• Stored items:
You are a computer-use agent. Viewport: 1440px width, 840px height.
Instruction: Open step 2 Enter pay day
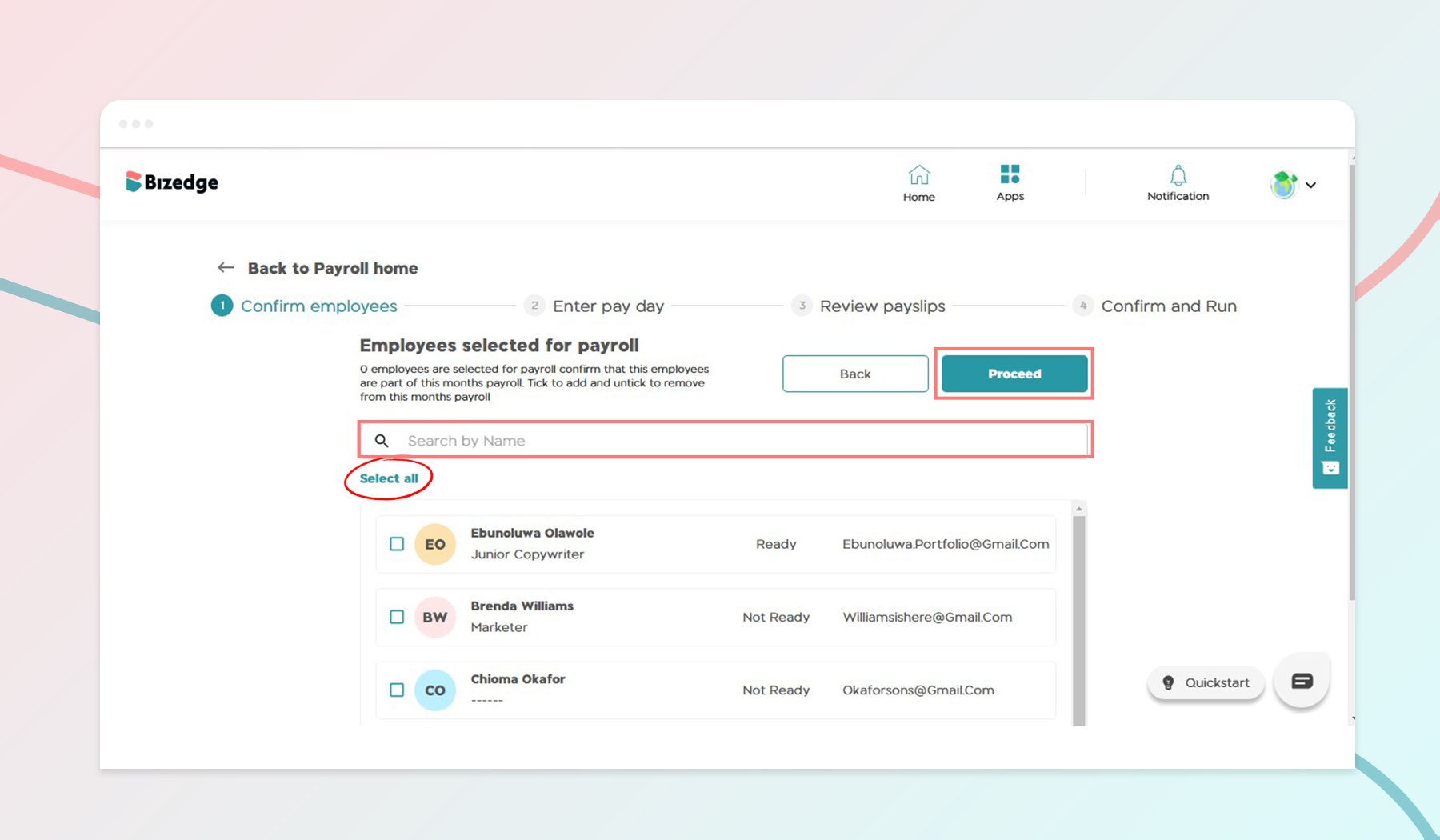click(x=608, y=306)
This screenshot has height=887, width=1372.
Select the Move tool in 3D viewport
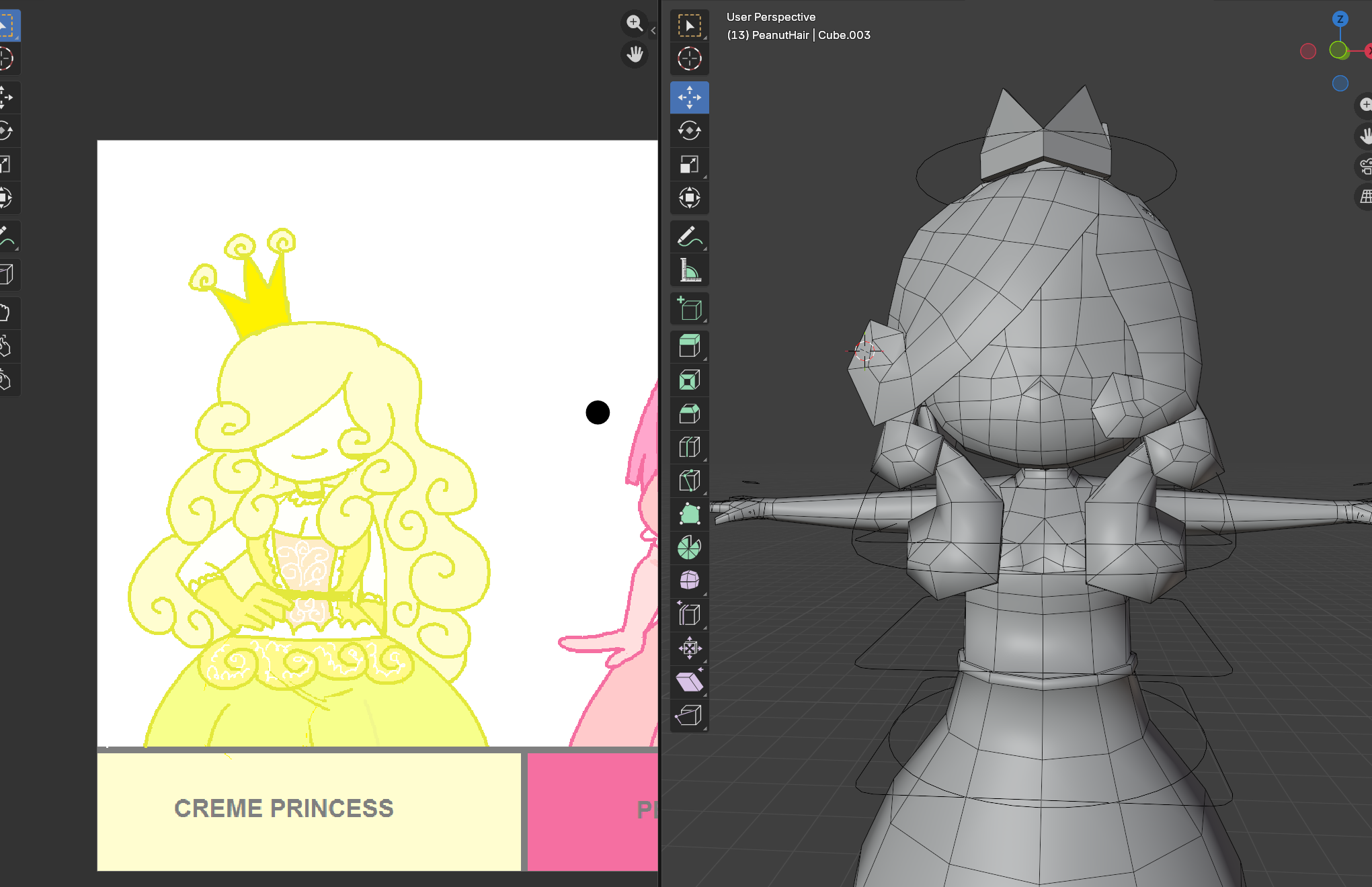pos(689,97)
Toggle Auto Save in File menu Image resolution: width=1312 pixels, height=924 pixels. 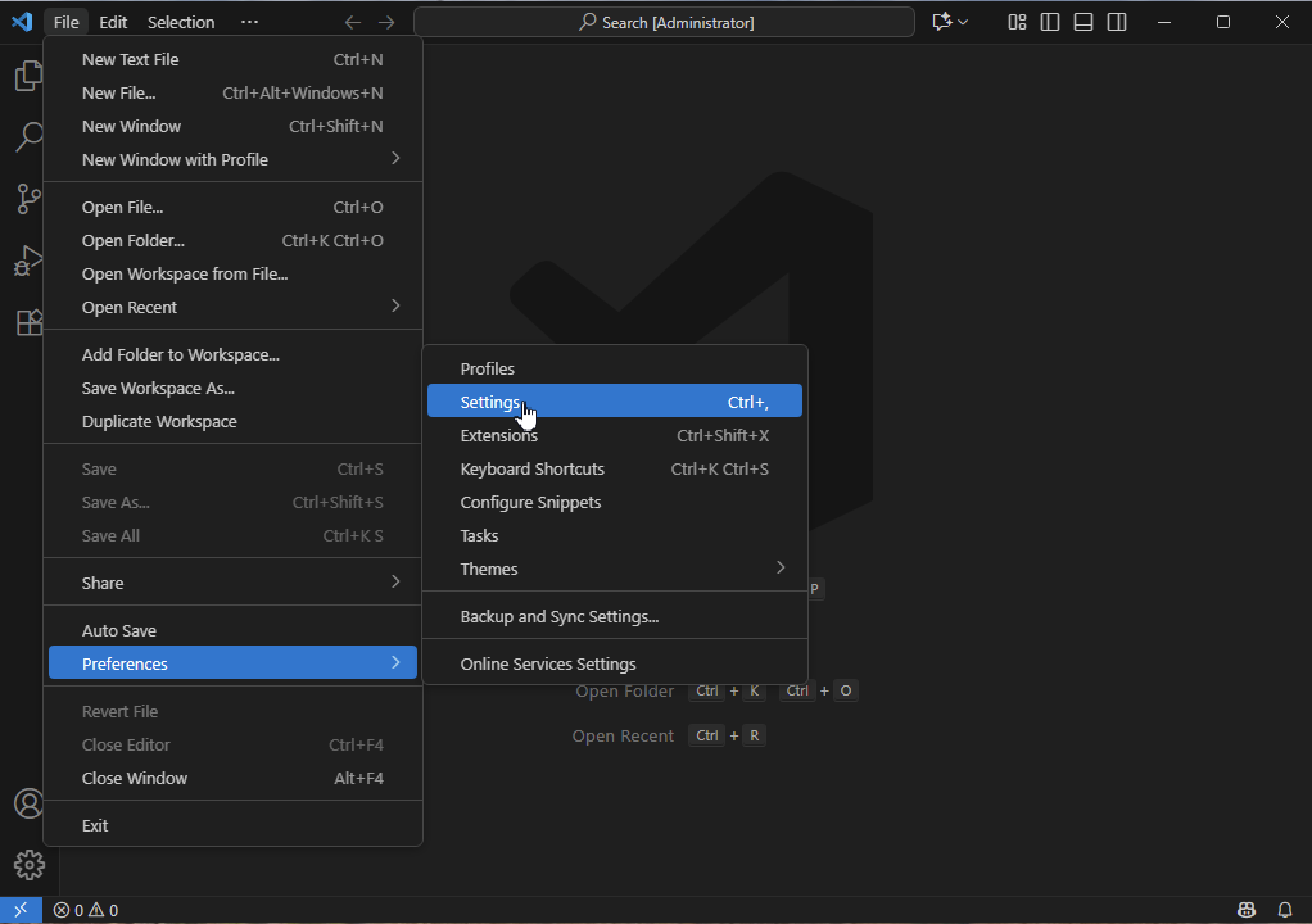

• Work request:
Each record above is to be copied exactly. Drop the pictures.

• Response area:
You are a computer-use agent. Viewport: 1440px width, 840px height.
Instruction: Open step 2 Enter pay day
click(x=608, y=306)
This screenshot has height=887, width=1372.
Select the Move tool in 3D viewport
pos(689,97)
Toggle Auto Save in File menu Image resolution: width=1312 pixels, height=924 pixels. 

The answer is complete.